Tableau Software has announced it is making available an update to its namesake data visualization and analytics software that extends support for geospatial data.
Ryan McShane, senior manager for product marketing for Tableau, says the Tableau 2019.2 update addresses the needs of organizations that need to analyze location-based data alongside all the other data types Tableau already supports. That geospatial capability is enabled by a vector maps engine created by Mapbox that Tableau is now incorporating within its analytics application.
Other new capabilities include parameter actions for analyzing data at specific points in time, customizable tooltips in web authoring, a personalized Tableau Server homepage, improved dashboard building tools, and updates to AskData, the natural language engine developed by Tableau.

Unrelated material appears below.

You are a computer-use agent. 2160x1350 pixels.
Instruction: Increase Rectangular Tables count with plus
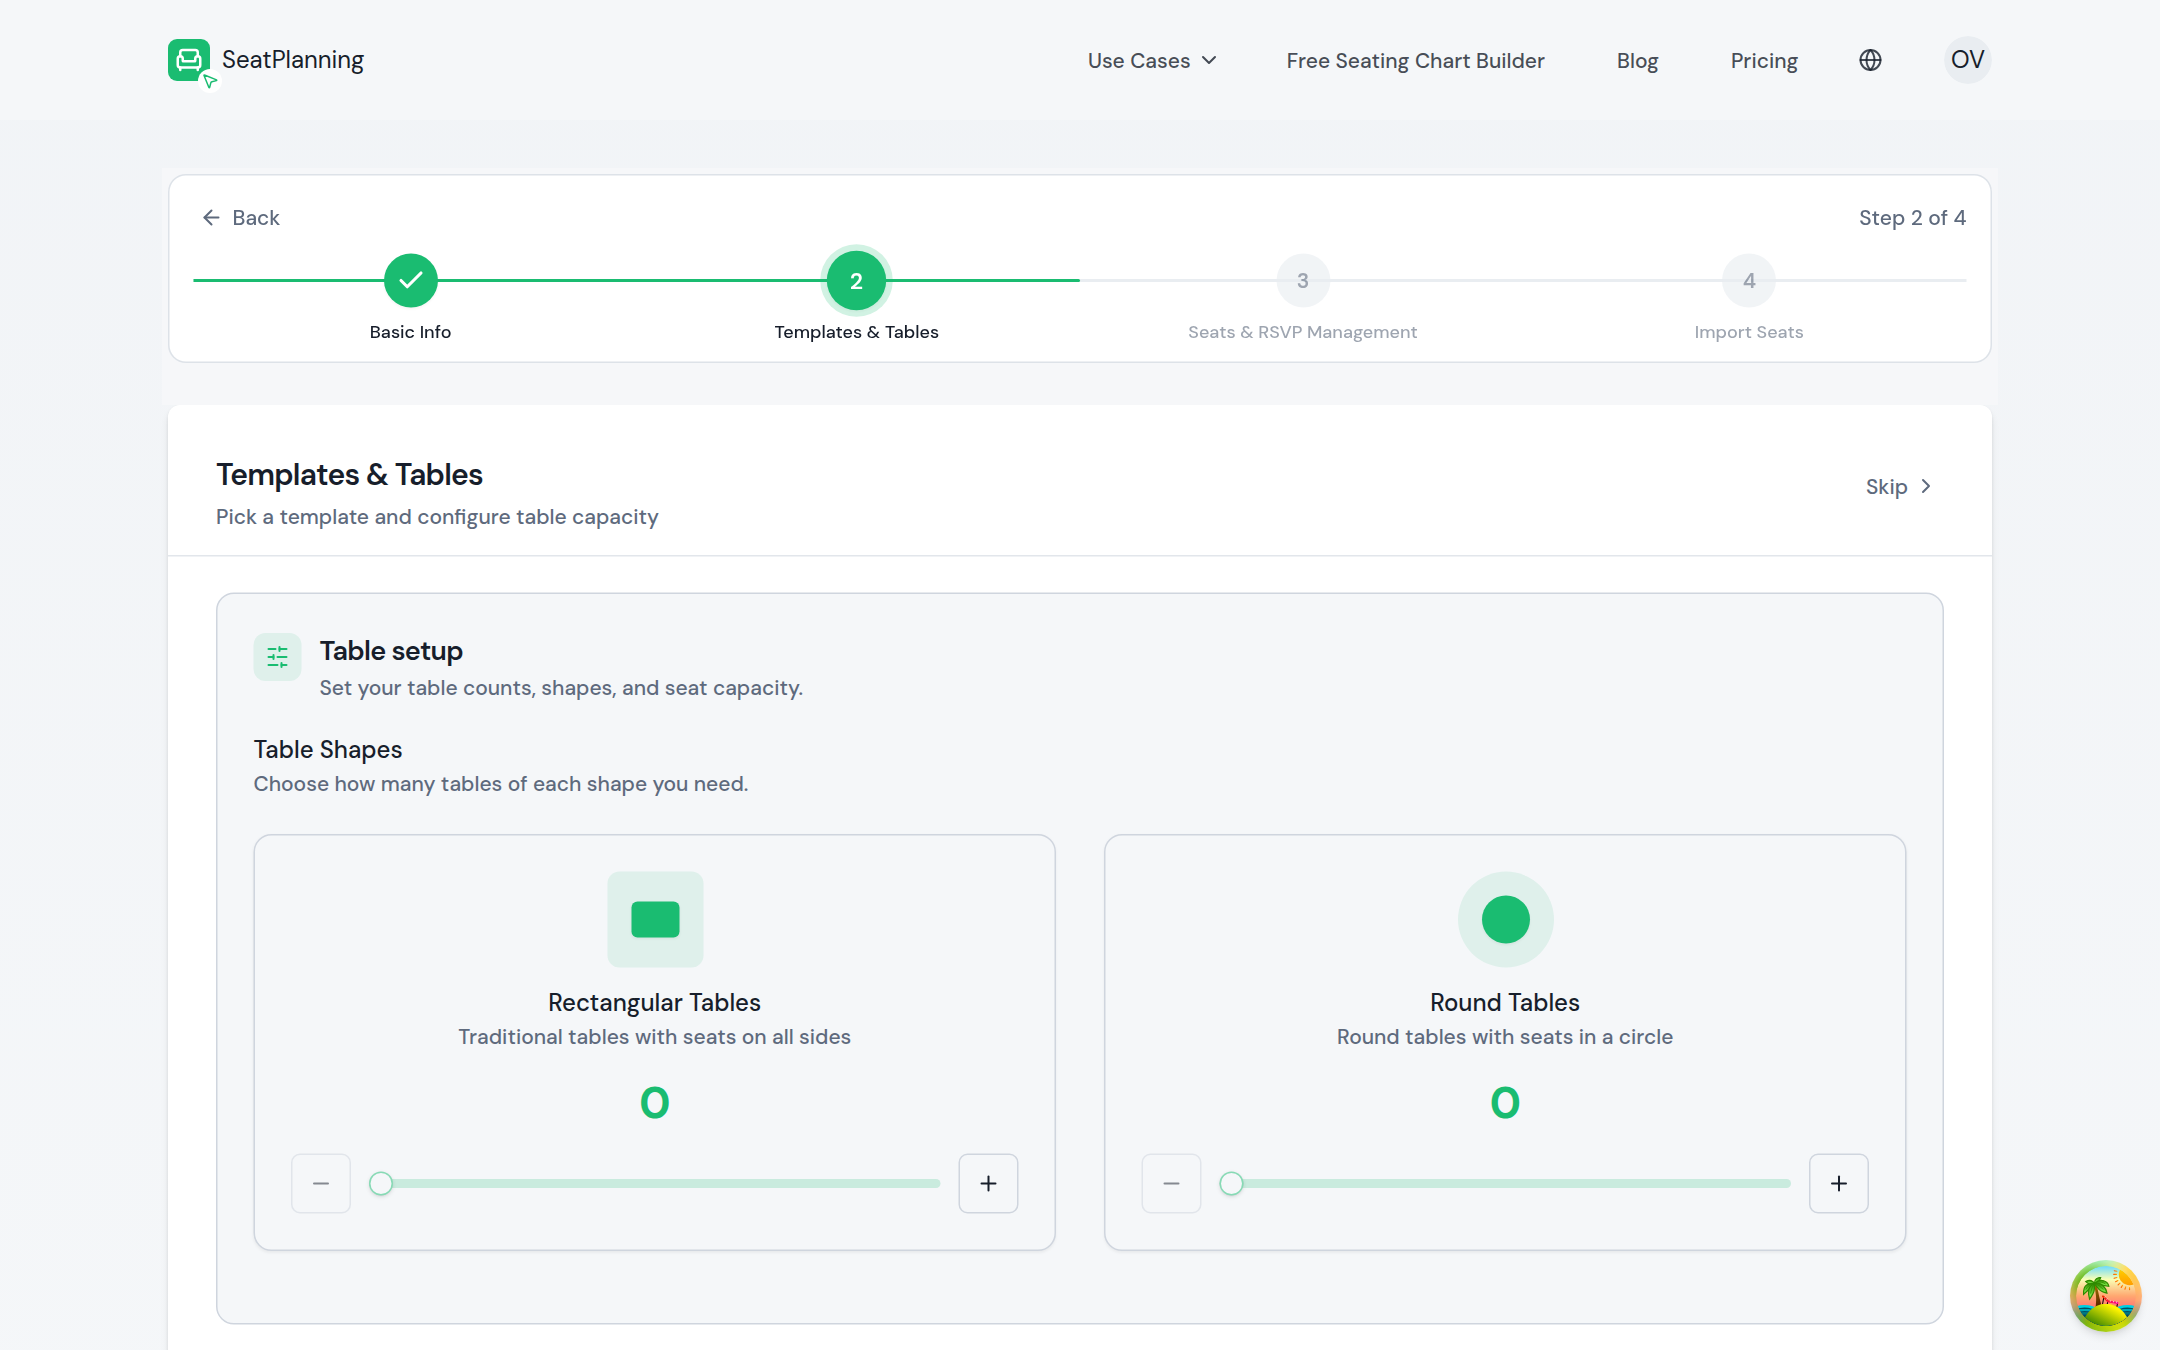coord(988,1183)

“It’s all about accelerating the time to insight,” says McShane.
Of course, the proverbial “Holy Grail” of accelerated insights will be the day when analytics applications are able to surface insights without waiting to be asked. In the meantime, natural language tools are making analytics more accessible with each passing release. The days when business users required an analytics specialist to define the parameters of every query are rapidly coming to an end.
In the meantime, there’s a direct correlation between the amount of data that can be stored in memory and the relevancy of the analytics being surfaced. As an early pioneer of in-memory analytics, Tableau has been at the forefront of that trend. By adding support for geospatial data, Tableau is now extending the reach of its platform into location-based data that previously would have required organizations to acquire another application to analyze.
It’s unclear to what degree the ability to analyze location-based data will either replace or, at least inhibit, adoption of other analytics applications among organizations that have already embraced Tableau. But at the very least, the gap in understanding between when and where any given event might have occurred is increasingly being narrowed.